Inchiesta su assemblea Scs, la procura chiude l’indagine. Ipotizza a vario titolo il reato di falso ideologico, ingiuria e minacce a carico di nove persone, tra cui Giovannino Antonini, il pm Mara Pucci titolare del fascicolo d’inchiesta aperto tra la fine del 2011 e l’inizio del 2012 dopo il discusso rinnovo degli organi societari della coop che controlla Bps.
La querela di Solfaroli A dare input all’inchiesta la querela presentata da Danilo Solfaroli, ex presidente vicario, che nel dicembre 2011 aprì i lavori dell’assemblea salvo poi, come riferito nelle ore immediatamente successive in una nota, «essere interrotto illegittimamente da alcuni soggetti e dallo stesso Antonini che agli astanti hanno chiesto, altrettanto illegittimamente, di procedere alla nomina di un altro presidente, tra urla schiamazzi e intimidazioni».
Le accuse del pm Ricostruzione condivisa dal pm Pucci per cui i nove indagani «hanno insultato e intimidito Solfaroli, istigando la folla dei soci ad analoghi insulti e intimidazione al punto di impedirgli, attraverso continue interruzione, di espletare le sue funzione tanto da costringerlo a dichiarare chiusa l’assemblea alle 10.47». Non solo.

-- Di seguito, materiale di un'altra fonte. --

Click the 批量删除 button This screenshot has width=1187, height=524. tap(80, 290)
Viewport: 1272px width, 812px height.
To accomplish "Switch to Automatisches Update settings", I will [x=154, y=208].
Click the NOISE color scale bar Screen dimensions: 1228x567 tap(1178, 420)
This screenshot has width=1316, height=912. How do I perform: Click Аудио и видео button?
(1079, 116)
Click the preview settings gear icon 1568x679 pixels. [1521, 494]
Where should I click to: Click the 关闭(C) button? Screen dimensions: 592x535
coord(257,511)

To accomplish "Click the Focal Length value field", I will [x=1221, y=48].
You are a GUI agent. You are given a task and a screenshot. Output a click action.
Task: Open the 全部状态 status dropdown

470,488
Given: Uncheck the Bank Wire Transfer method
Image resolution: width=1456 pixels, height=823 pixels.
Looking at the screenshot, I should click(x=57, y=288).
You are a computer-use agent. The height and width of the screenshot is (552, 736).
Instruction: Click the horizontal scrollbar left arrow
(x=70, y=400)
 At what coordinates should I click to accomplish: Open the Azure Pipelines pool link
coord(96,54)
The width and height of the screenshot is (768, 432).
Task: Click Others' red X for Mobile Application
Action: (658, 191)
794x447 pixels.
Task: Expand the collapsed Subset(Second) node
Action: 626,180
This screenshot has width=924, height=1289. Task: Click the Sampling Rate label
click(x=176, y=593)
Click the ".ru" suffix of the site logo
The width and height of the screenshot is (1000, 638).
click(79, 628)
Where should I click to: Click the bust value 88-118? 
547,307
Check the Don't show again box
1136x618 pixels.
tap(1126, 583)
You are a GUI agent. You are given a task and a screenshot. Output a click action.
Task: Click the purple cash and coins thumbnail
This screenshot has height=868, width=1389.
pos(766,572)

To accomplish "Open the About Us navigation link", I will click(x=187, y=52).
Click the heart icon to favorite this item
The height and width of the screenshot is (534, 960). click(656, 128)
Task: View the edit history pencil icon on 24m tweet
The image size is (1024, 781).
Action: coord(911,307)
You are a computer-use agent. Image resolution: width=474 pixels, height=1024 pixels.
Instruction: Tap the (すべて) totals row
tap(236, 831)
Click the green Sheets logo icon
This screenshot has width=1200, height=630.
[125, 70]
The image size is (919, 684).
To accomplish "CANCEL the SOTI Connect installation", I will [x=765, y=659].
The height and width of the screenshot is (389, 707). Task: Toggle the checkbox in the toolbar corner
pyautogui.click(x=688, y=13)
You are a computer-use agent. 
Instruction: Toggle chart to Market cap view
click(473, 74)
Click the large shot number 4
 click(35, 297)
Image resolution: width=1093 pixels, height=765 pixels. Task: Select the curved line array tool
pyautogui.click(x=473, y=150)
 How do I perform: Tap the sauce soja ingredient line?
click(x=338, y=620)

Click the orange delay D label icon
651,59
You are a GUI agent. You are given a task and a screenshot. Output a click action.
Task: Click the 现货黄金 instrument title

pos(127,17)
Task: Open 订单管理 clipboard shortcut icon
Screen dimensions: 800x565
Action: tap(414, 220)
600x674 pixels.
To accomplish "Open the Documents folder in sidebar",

Secondo la procura la maggioranza dell’assemblea, che poche ore dopo per acclamazione riportò Antonini alla guida della Scs, «è stata determinata con atti simulati o fraudolenti, rappresentando artificiosamente ai socia la mancanza di legittimazione di Solfaroli a presiedere l’assemblea, poi un’apparente regolarità dell’adunanza protrattasi dopo la chiusura formale».
Gli indagati Accuse, inutile dirlo, fermamente respinte dagli indagati intenzionati a convocare una conferenza stampa per fornire la propria ricostruzione dei fatti.